Valeurs connexes : Originalité, Amusement, Célébration, Fun

➡️ 6) Honnêteté

“Dis ce que tu penses et pense ce que tu dis”

Dans un environnement aussi chaotique que la startup, l’honnêteté est indispensable. Elle permet d’éviter la grangène des manoeuvres politiques. Elle favorise le feedback et donc l’amélioration. Elle réduit le risque de “blind spot”.

Valeurs connexes : Franchise

Tu peux trouver plus de détails sur notre culture, dans notre Culture Deck, illustré d’exemples de photos.

Les limites de notre culture ?

L’importance de la culture, à chaque étape.

La culture, comme vecteur de résilience.

La culture d’une entreprise définit le “pourquoi”.

Pourquoi, en tant que talent, je suis dans cette boite.

Elle développe notre sentiment d’appartenance et connecte avec nos valeurs personnelles. Elle se vit dans les tripes, pas dans la tête.

Or, l’environnement startup est chaotique. Notre métier consiste à résoudre des problèmes en permanence, dans un environnement mouvant plein d’imperfection.

Les erreurs arrivent tous les jours. Les frustrations sont permanentes.

La culture est un pilier de résilience de l’entreprise. Elle lui donne sa capacité à encaisser et se remettre des situations les plus critiques. Elle lui offre une marge de manoeuvre colossale dans l’adversité.

Pour illustrer ce point, je vais raconter un passage assez noir de notre histoire.

[DONNÉES FOURNIES]
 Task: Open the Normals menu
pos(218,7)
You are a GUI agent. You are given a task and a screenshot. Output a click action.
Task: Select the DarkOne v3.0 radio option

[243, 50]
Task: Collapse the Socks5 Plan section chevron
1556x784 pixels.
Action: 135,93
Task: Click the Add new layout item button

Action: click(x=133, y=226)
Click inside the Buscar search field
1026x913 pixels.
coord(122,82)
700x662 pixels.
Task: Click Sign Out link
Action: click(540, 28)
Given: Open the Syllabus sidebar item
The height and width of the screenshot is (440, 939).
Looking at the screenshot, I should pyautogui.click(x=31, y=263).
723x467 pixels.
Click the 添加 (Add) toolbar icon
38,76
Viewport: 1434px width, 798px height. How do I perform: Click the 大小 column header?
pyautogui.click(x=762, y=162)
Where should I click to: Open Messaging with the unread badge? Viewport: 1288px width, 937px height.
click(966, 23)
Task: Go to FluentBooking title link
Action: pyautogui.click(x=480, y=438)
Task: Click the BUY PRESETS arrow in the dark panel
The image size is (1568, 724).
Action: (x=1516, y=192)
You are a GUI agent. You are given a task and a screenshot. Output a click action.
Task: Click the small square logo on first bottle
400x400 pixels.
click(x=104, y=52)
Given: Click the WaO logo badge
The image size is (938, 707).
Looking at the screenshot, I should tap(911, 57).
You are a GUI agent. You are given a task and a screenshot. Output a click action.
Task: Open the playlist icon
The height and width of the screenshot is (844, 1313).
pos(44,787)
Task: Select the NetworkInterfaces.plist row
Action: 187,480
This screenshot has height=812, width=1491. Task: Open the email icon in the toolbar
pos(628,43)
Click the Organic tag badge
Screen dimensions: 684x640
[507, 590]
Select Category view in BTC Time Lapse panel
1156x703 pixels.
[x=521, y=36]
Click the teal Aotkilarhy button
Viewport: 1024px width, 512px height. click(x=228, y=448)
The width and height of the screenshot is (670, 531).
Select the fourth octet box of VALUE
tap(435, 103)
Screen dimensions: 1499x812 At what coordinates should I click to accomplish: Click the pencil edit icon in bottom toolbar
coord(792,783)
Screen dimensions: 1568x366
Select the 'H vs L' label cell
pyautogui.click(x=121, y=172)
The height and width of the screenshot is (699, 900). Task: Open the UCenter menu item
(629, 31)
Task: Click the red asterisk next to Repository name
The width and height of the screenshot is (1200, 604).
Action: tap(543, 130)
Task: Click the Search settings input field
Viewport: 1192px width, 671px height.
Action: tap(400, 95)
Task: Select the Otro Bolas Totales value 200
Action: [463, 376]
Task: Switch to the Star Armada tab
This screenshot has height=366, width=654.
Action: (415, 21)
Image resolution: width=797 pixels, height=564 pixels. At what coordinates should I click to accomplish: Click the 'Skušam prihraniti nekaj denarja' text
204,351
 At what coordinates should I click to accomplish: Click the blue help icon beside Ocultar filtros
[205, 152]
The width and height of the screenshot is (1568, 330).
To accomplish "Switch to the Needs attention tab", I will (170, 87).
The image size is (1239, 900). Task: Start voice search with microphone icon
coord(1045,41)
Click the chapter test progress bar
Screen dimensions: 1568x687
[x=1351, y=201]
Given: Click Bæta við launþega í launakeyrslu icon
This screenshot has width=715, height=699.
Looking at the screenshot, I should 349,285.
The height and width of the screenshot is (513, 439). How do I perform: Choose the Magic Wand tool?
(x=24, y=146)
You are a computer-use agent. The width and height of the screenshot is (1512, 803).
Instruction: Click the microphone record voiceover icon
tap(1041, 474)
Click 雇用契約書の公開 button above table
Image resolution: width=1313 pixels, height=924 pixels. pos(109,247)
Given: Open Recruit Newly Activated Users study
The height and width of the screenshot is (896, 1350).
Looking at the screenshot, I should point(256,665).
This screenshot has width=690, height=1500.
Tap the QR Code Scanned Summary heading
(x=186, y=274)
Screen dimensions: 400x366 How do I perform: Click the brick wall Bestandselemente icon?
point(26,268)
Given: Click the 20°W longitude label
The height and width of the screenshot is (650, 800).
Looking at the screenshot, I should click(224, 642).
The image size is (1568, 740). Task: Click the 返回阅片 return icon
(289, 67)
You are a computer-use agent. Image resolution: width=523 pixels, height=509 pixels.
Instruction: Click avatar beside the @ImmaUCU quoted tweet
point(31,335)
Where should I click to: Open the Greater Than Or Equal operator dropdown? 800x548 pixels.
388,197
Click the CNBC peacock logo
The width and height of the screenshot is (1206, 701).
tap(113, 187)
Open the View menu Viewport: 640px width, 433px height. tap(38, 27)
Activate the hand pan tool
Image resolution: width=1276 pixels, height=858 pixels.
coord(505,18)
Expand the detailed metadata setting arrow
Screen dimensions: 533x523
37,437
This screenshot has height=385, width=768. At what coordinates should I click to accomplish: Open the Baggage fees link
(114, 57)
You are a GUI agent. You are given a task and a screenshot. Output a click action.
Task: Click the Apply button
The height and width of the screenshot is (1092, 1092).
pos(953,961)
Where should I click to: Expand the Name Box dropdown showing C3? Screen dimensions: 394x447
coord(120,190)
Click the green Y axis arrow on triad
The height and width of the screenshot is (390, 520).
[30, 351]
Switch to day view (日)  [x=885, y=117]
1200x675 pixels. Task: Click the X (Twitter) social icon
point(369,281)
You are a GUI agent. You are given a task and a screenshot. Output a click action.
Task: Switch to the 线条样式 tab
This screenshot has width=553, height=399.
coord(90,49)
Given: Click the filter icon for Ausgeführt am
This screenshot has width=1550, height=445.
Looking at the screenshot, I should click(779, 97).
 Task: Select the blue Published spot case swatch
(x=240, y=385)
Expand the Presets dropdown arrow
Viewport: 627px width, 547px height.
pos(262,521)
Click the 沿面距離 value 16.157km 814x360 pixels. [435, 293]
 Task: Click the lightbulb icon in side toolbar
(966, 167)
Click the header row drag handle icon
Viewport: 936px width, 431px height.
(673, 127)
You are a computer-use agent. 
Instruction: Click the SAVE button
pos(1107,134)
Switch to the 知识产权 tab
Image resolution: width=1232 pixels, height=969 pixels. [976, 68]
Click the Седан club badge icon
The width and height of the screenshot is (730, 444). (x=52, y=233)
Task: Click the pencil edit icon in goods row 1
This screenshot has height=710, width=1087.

[TÂCHES]
(a) Reproduisez à l'identique le passage des lignes de données qui commence à la ligne contenant « You are a computer-use agent. Image » et se termine à celle contenant « Open the View », ces deux lignes incluses.
(b) Prolongez, s'il vous plaît, l'extrait sur la culture d'entreprise à partir de sa dernière phrase.
Les lignes de données n'ont aucun lien avec l'extrait sur la culture d'entreprise.

[RÉPONSES CI-DESSOUS]
(a)
You are a computer-use agent. Image resolution: width=523 pixels, height=509 pixels.
Instruction: Click avatar beside the @ImmaUCU quoted tweet
point(31,335)
Where should I click to: Open the Greater Than Or Equal operator dropdown? 800x548 pixels.
388,197
Click the CNBC peacock logo
The width and height of the screenshot is (1206, 701).
tap(113, 187)
Open the View menu Viewport: 640px width, 433px height. tap(38, 27)

(b)
En mai 2021, Linkedin propage une mise à jour qui limite l‘envoi d’invitations à 100 par semaine par personne. Alors même que notre activité se basait sur un envoi de 500 par semaine, la valeur de notre outil est divisée par 6.

On est en pleine transition entre deux version de notre produit. La boite n’est pas encore structurée en équipes. Il n’y aucun process.

Et cette situation menace notre survie.

Alors qu’on aurait pu voir tout le monde commencer à chercher un nouveau job et se désengager de cette situation stressante, c’est l’opposé qui s’est produit. L’équipe entière, sans consigne de notre part, s’est attelée à la tâche. Chacun est allé au front, sur son sujet, pour tenter de sauver l’entreprise. Sans compter les heures.

Quelque chose de très fort s’est produit à ce moment là. Sans notre culture, Waalaxy n’aurait jamais survécu.

Elle donne cette envie à chacun de se dépasser pour un projet commun. En tant qu’entrepreneur, c’est la plus belle chose qui puisse arriver.

La culture : un règlement implicite des interactions humaines ?

J‘aime comparer le recrutement dans une culture forte à une greffe.

La culture est un organisme et chaque nouvelle personne vient s’ajouter à l’organisme. Cet organisme agît selon ses règles et va s’autoréguler de manière naturelle.

Celui qui ne respecte pas les règles est immédiatement rejeté.

Culture forte : atout d‘attraction, de sélection et de rétention des talents.

Enfin, une culture forte est un atout indispensable dans une politique RH.

Elle permet d’attirer des profils qui correspondent à l’état d’esprit, d’éliminer par rejet du groupe ou par évidence des profils qui n’auraient pas leur place.

Et elle permet de garder les talents, qui appartiennent désormais à un groupe, en accord avec leurs valeurs. Partir, c’est risquer de sentiment d’appartenance à ce groupe sans le retrouver ailleurs.

Définir sa culture : pourquoi et comment ?

Le risque de division

Dans son bestseller Sapiens, Yuval Noah Harari nous explique que dans la nature, une tribu dépasse rarement les 150 individus. Au délà, il n’est pas possible pour chaque un individu de connaître les autres personnellement. La confiance n’est plus suffisante pour maintenir la cohésion du groupe et il se divise.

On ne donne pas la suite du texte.